Wednesday, February 11, 2015

Day In Review

Today worked out.  Nicely, at that.  A plan "came together", references came into play, and a little situational awareness went a long way.  Here is today's trade, with the usual explanation:

2/11 Session review + various references
You can immediately see how important references were in executing and offsetting this trade.  But before I get to that, let me also mention how important discipline and its cousin patience were today.  When the market opened and basically just sat there for hours, the tight chop likely got most participants frustrated and drained, as they attempted to find a trade in the fog's midst.  Very easy to get in a wreck when you're driving through that kind of weather - both financially and mentally.  While the financial loss is kind enough to only pound your account balance once, the loss of mental capital is even worse: it can keep you out of the market when the real opportunity shows itself, often resulting in a double loss!  I've found that keeping yourself ready to respond at any moment while limiting your responses to only strong opportunities is a great way to make and keep money.

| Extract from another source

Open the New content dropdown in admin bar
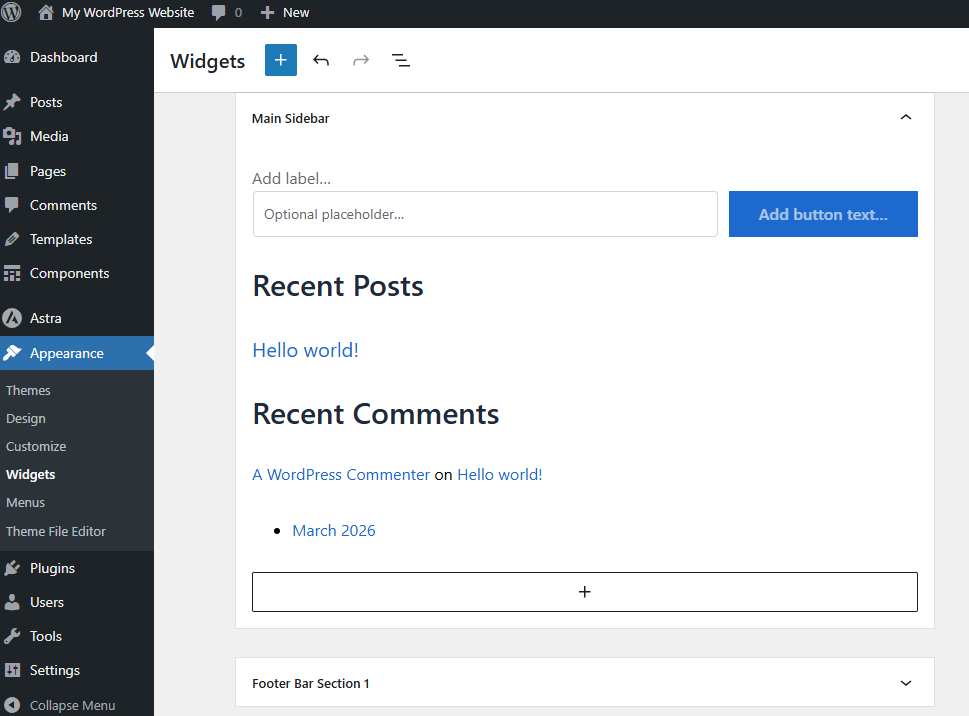969x716 pixels. pyautogui.click(x=285, y=13)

Let's frame up the day: Opening above value, in yesterday's spike up.  Looking above, references become the previous day's high, the high from 2/6, and the all-time high at 89.  Looking below, we can use the base of the spike as support, with the pullback low from yesterday at 52.75 as a significant reference - it was the furthest yesterday's rally could manage to give back, was the only time one-timeframing ceased, and also marks a multi-1/2hr bar balance pullback low.  With the market opening up above that level, I know that if the market is going to develop into a downtrend, that level must be taken out with force.

Instead, the market just sat at the open, fat and happy, stuck in the previously described rut.  Finally, after wearing many traders out, the market moved down to the pullback low area - but can't even print it!  That would be clue 1.  After a small bounce, I could clearly see that selling interest was just pitiful down here - this could be the beginning of a reversal.  But nice and slow - need to get the shorts loaded up heavy, so they can later be dumped out en masse when stronger hands run their stops.  Let's call that clue 2, but let's also not get ahead of ourselves - this market is still developing trade.  The sellers had one last chance to knock this thing down when they took the market down to 54.50.  You can see on the tick chart the buy response was swift and unforgiving.  This establishes clue 3 - the display of momentum that was so critical in cementing in the trade idea as valid. Notice how it cut right through the small res level - yet another affirmation that stronger traders are taking full control. 

Then in a bit of deception, they back off.  Having seen this play out many times before, I'm familiar with what's going on: they are making the market look weak, getting shorts who trade solely off price-feel loaded up to be dumped out yet again.  In the interest of having a smaller stop distance, I used the previous res level (marked on the chart) as my entry location, knowing it wasn't likely to get much better than that without the scales tipping over on the buyers. This gives me both good trade location and smaller risk on the trade, but requires patience and nerves of steel to pull off.  I'll be the first to admit that even with all the affirmations and confirmations and levels holding the trade idea together, it was still not easy to do this trade.  Not because of the trade itself, but because trading simply isn't easy.  All I can do is make it less difficult by establishing a good foundation for each trade I initiate.

Now, how do I know where to get out?  I don't want to short-change myself, but I also don't want to overstay my welcome.  In figuring this out, I recalled an interesting bit of market structure was brought to my attention earlier in the day: the proximity of a series of highs that were in a downsloping fashion, also marked on the chart.  The opportunity that this creates is unique in that there are likely to be buy-stop order clusters above each high, since it's such a visual and obvious reference.  Now, as each cluster is tripped, the market is pushed into the next cluster.  As those stops are executed, it pushes price up again, and you have a domino effect in the market.  With everyone who's caught short simultaneously scrambling to bail out, the market can make a near-vertical advance.  You can see how fast this played out on the tick chart.  Putting my exit order up there was a bit of a speculation, since the market didn't have go that high, but given the proximity of the first domino to the day's high increased the odds of it actually playing out, which it thankfully did.